Most people will use the IRS Uniform Lifetime Table for calculating required minimum distributions (RMDs) from their IRAs after age 70-1/2. However, when someone’s sole IRA beneficiary is a spouse who is more than 10 years younger, seniors can use the joint life expectancy tables found in IRS publication 590, which covers IRAs. Often, that will lead to smaller RMDs and more tax deferral.

Say Walt Carter is 71. His wife Sally, age 56, is his IRA beneficiary. On the Uniform Lifetime Table, a 71-year-old has a "distribution period" for that year’s RMD of 26.5 years. Thus, most 71-year-olds must withdraw at least 1/26.5 of their IRA balance that year: at least $3,774 from a $100,000 IRA.

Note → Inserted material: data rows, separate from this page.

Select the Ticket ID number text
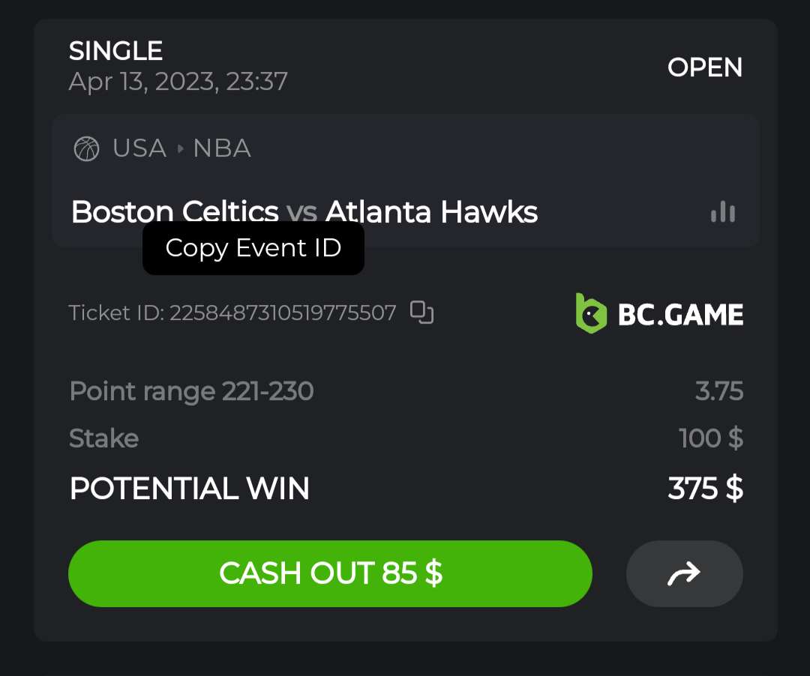 pos(283,313)
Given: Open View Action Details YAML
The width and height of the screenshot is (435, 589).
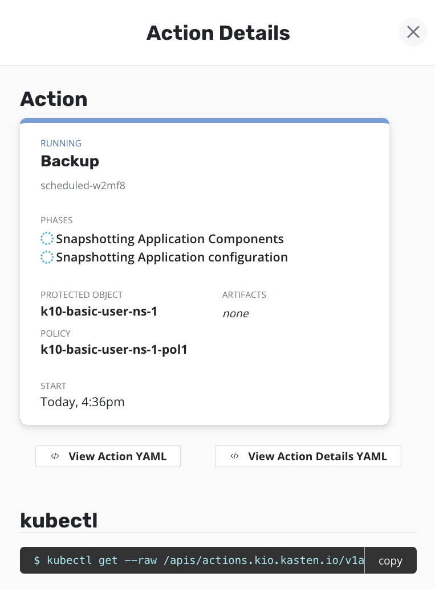Looking at the screenshot, I should click(308, 456).
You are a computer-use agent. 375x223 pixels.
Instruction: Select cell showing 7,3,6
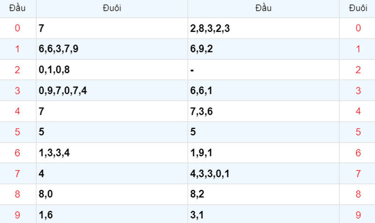263,112
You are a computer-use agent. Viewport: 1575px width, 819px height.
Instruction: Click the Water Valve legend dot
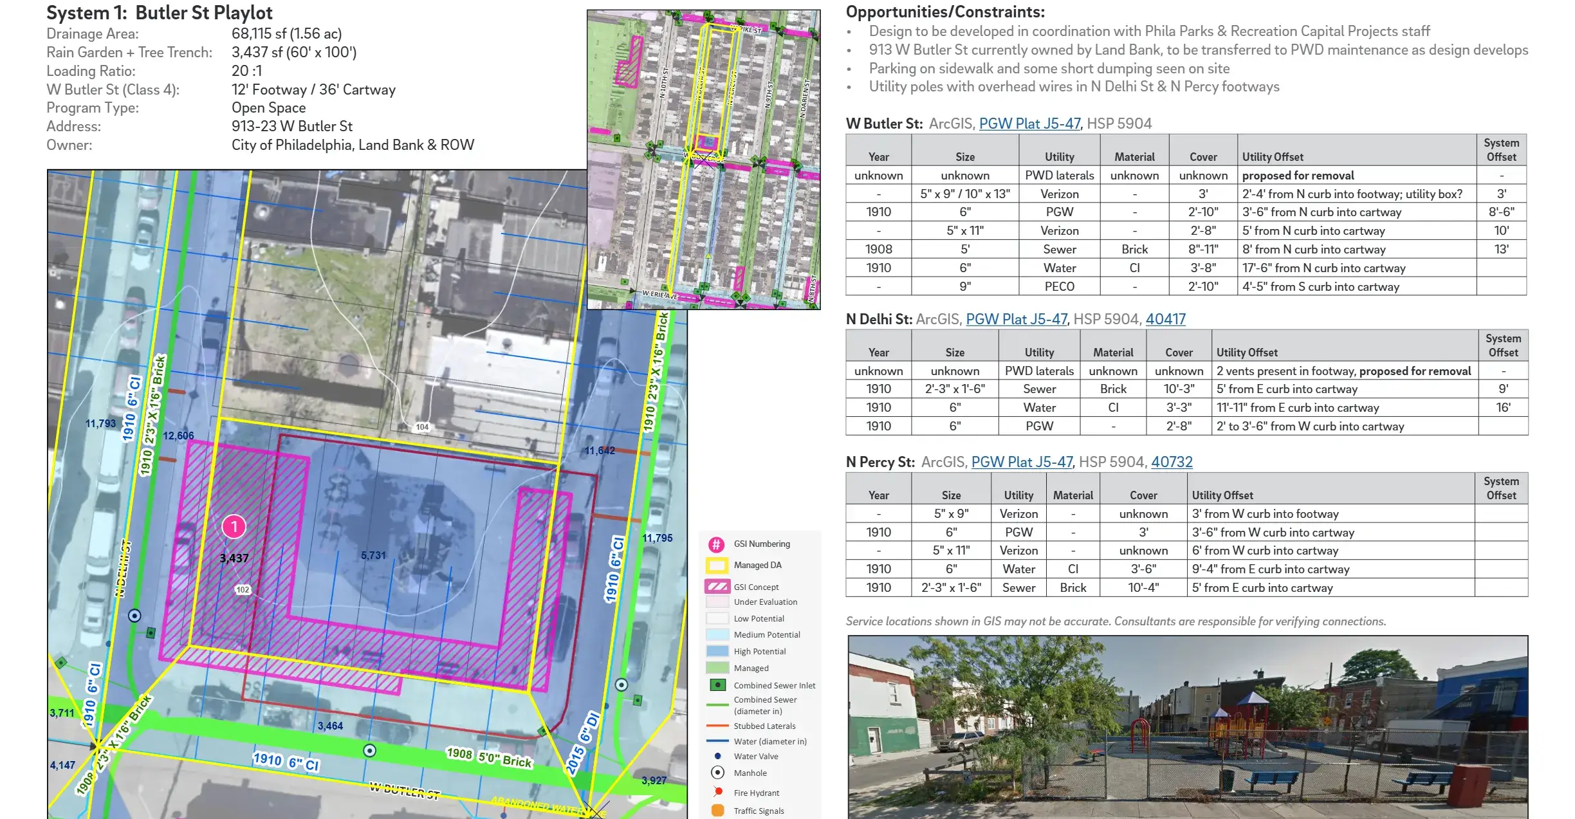(x=717, y=757)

Walt is more than 10 years older than Sally, though, so he can use the joint life expectancy tables. For a couple aged 71 and 56, the joint life expectancy is 30.9 years. Thus, Walt can withdraw as little as 1/30.9 of his IRA balance this year: $3,236 from a $100,000 IRA, or $538 less than most people his age. More can be left in Walt’s IRA, to grow tax-deferred.

Seniors who have a much younger spouse as IRA beneficiary may have to do the math and request the smaller RMD. Not all IRA custodians will calculate RMDs using joint life expectancies, where that’s permitted.